§ DESCRIPTION OF THE TASK: Change "legend square" to "legend swatch" everywhere in the listing below and copy out the rest of the listing with nothing else altered.

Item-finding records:

______________________________

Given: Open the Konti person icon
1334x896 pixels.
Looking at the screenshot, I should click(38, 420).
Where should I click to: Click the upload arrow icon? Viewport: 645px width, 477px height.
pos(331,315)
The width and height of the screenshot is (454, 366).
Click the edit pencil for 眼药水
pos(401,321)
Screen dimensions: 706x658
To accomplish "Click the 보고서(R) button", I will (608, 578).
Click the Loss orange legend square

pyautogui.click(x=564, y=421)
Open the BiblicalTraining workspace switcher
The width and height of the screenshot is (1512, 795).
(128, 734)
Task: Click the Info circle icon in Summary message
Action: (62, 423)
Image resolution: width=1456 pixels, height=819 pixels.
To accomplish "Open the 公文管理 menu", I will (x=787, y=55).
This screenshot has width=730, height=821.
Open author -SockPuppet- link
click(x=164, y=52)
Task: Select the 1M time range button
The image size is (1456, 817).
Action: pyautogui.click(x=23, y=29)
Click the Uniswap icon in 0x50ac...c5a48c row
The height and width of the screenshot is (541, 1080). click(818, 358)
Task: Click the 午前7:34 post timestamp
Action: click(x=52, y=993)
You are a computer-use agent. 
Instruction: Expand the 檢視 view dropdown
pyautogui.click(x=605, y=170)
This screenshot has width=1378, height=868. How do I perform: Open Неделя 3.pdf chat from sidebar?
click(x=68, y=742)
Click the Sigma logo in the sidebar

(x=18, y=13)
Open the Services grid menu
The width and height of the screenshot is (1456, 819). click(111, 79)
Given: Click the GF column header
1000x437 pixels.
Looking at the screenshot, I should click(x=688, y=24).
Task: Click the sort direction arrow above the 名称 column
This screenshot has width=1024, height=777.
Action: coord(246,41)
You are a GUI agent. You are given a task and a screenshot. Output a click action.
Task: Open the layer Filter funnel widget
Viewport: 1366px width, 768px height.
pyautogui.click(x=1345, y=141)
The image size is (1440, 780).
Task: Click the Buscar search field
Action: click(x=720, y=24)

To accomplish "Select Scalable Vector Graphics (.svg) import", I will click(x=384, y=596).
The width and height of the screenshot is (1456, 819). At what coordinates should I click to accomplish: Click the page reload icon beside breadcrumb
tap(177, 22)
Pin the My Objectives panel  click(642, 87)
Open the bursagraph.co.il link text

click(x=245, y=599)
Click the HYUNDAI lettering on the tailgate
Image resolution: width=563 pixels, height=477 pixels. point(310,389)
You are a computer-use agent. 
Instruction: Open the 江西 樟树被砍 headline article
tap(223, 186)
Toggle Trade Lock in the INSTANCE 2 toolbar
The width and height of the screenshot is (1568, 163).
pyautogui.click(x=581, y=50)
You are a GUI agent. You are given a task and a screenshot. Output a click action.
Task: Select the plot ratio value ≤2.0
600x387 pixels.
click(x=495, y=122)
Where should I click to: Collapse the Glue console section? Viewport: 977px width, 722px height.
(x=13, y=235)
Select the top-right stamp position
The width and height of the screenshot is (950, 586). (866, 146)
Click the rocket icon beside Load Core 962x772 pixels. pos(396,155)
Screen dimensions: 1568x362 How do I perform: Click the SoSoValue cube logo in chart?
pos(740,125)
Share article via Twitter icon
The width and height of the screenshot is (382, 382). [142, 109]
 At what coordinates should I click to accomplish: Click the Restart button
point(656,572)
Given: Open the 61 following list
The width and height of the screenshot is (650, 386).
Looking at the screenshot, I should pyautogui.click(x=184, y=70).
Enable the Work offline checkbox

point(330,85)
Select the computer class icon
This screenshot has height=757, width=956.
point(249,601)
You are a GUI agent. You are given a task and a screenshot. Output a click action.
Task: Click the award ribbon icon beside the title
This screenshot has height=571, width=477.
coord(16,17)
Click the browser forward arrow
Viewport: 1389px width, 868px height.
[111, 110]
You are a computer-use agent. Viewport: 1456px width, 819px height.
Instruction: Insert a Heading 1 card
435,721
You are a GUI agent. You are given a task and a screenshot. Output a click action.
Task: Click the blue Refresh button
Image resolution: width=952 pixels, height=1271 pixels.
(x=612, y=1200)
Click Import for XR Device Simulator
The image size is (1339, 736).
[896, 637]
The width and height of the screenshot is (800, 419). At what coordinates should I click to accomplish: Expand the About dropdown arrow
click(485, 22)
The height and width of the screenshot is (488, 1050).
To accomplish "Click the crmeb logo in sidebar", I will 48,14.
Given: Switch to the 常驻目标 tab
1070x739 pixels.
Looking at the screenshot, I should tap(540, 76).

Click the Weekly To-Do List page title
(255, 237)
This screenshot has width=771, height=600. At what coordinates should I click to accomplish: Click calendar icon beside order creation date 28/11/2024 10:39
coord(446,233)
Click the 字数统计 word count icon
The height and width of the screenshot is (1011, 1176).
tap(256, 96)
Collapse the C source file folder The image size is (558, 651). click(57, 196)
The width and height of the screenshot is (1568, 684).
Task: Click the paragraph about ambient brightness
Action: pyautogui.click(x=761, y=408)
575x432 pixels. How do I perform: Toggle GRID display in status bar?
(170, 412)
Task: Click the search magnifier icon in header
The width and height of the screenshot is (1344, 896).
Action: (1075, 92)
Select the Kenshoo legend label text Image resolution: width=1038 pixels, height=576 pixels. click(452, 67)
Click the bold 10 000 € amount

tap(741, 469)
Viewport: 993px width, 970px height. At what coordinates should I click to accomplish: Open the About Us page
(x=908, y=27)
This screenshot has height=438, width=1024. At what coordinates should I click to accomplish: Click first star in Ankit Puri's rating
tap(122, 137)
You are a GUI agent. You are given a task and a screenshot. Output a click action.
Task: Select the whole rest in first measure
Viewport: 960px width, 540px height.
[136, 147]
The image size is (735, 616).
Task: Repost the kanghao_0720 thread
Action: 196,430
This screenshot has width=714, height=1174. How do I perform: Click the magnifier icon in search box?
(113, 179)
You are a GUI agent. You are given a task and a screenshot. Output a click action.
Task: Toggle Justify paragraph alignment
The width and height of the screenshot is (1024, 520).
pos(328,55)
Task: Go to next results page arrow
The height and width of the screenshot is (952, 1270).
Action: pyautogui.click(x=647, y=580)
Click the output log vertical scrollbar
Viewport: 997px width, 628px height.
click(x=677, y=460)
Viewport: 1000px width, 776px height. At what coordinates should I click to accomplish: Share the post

______________________________

§ SOLUTION BELOW:
Given: Open the Konti person icon
1334x896 pixels.
Looking at the screenshot, I should click(38, 420).
Where should I click to: Click the upload arrow icon? Viewport: 645px width, 477px height.
pos(331,315)
The width and height of the screenshot is (454, 366).
Click the edit pencil for 眼药水
pos(401,321)
Screen dimensions: 706x658
To accomplish "Click the 보고서(R) button", I will (608, 578).
Click the Loss orange legend swatch

pyautogui.click(x=564, y=421)
Open the BiblicalTraining workspace switcher
The width and height of the screenshot is (1512, 795).
(128, 734)
Task: Click the Info circle icon in Summary message
Action: (62, 423)
Image resolution: width=1456 pixels, height=819 pixels.
To accomplish "Open the 公文管理 menu", I will (x=787, y=55).
This screenshot has width=730, height=821.
Open author -SockPuppet- link
click(x=164, y=52)
Task: Select the 1M time range button
The image size is (1456, 817).
Action: pyautogui.click(x=23, y=29)
Click the Uniswap icon in 0x50ac...c5a48c row
The height and width of the screenshot is (541, 1080). click(818, 358)
Task: Click the 午前7:34 post timestamp
Action: click(x=52, y=993)
You are a computer-use agent. 
Instruction: Expand the 檢視 view dropdown
pyautogui.click(x=605, y=170)
This screenshot has width=1378, height=868. How do I perform: Open Неделя 3.pdf chat from sidebar?
click(x=68, y=742)
Click the Sigma logo in the sidebar

(x=18, y=13)
Open the Services grid menu
The width and height of the screenshot is (1456, 819). click(111, 79)
Given: Click the GF column header
1000x437 pixels.
Looking at the screenshot, I should click(x=688, y=24).
Task: Click the sort direction arrow above the 名称 column
This screenshot has width=1024, height=777.
Action: coord(246,41)
You are a GUI agent. You are given a task and a screenshot. Output a click action.
Task: Open the layer Filter funnel widget
Viewport: 1366px width, 768px height.
pyautogui.click(x=1345, y=141)
The image size is (1440, 780).
Task: Click the Buscar search field
Action: click(x=720, y=24)

To accomplish "Select Scalable Vector Graphics (.svg) import", I will click(x=384, y=596).
The width and height of the screenshot is (1456, 819). At what coordinates should I click to accomplish: Click the page reload icon beside breadcrumb
tap(177, 22)
Pin the My Objectives panel  click(642, 87)
Open the bursagraph.co.il link text

click(x=245, y=599)
Click the HYUNDAI lettering on the tailgate
Image resolution: width=563 pixels, height=477 pixels. point(310,389)
You are a computer-use agent. 
Instruction: Open the 江西 樟树被砍 headline article
tap(223, 186)
Toggle Trade Lock in the INSTANCE 2 toolbar
The width and height of the screenshot is (1568, 163).
pyautogui.click(x=581, y=50)
You are a GUI agent. You are given a task and a screenshot. Output a click action.
Task: Select the plot ratio value ≤2.0
600x387 pixels.
click(x=495, y=122)
Where should I click to: Collapse the Glue console section? Viewport: 977px width, 722px height.
(x=13, y=235)
Select the top-right stamp position
The width and height of the screenshot is (950, 586). (866, 146)
Click the rocket icon beside Load Core 962x772 pixels. pos(396,155)
Screen dimensions: 1568x362 How do I perform: Click the SoSoValue cube logo in chart?
pos(740,125)
Share article via Twitter icon
The width and height of the screenshot is (382, 382). [142, 109]
 At what coordinates should I click to accomplish: Click the Restart button
point(656,572)
Given: Open the 61 following list
The width and height of the screenshot is (650, 386).
Looking at the screenshot, I should pyautogui.click(x=184, y=70).
Enable the Work offline checkbox

point(330,85)
Select the computer class icon
This screenshot has height=757, width=956.
point(249,601)
You are a GUI agent. You are given a task and a screenshot. Output a click action.
Task: Click the award ribbon icon beside the title
This screenshot has height=571, width=477.
coord(16,17)
Click the browser forward arrow
Viewport: 1389px width, 868px height.
[111, 110]
You are a computer-use agent. Viewport: 1456px width, 819px height.
Instruction: Insert a Heading 1 card
435,721
You are a GUI agent. You are given a task and a screenshot. Output a click action.
Task: Click the blue Refresh button
Image resolution: width=952 pixels, height=1271 pixels.
(x=612, y=1200)
Click Import for XR Device Simulator
The image size is (1339, 736).
[896, 637]
The width and height of the screenshot is (800, 419). At what coordinates should I click to accomplish: Expand the About dropdown arrow
click(485, 22)
The height and width of the screenshot is (488, 1050).
To accomplish "Click the crmeb logo in sidebar", I will 48,14.
Given: Switch to the 常驻目标 tab
1070x739 pixels.
Looking at the screenshot, I should tap(540, 76).

Click the Weekly To-Do List page title
(255, 237)
This screenshot has width=771, height=600. At what coordinates should I click to accomplish: Click calendar icon beside order creation date 28/11/2024 10:39
coord(446,233)
Click the 字数统计 word count icon
The height and width of the screenshot is (1011, 1176).
tap(256, 96)
Collapse the C source file folder The image size is (558, 651). click(57, 196)
The width and height of the screenshot is (1568, 684).
Task: Click the paragraph about ambient brightness
Action: pyautogui.click(x=761, y=408)
575x432 pixels. How do I perform: Toggle GRID display in status bar?
(170, 412)
Task: Click the search magnifier icon in header
The width and height of the screenshot is (1344, 896).
Action: (1075, 92)
Select the Kenshoo legend label text Image resolution: width=1038 pixels, height=576 pixels. click(452, 67)
Click the bold 10 000 € amount

tap(741, 469)
Viewport: 993px width, 970px height. At what coordinates should I click to accomplish: Open the About Us page
(x=908, y=27)
This screenshot has height=438, width=1024. At what coordinates should I click to accomplish: Click first star in Ankit Puri's rating
tap(122, 137)
You are a GUI agent. You are given a task and a screenshot. Output a click action.
Task: Select the whole rest in first measure
Viewport: 960px width, 540px height.
[136, 147]
The image size is (735, 616).
Task: Repost the kanghao_0720 thread
Action: 196,430
This screenshot has width=714, height=1174. How do I perform: Click the magnifier icon in search box?
(113, 179)
You are a GUI agent. You are given a task and a screenshot. Output a click action.
Task: Toggle Justify paragraph alignment
The width and height of the screenshot is (1024, 520).
pos(328,55)
Task: Go to next results page arrow
The height and width of the screenshot is (952, 1270).
Action: pyautogui.click(x=647, y=580)
Click the output log vertical scrollbar
Viewport: 997px width, 628px height.
click(x=677, y=460)
Viewport: 1000px width, 776px height. At what coordinates should I click to accomplish: Share the post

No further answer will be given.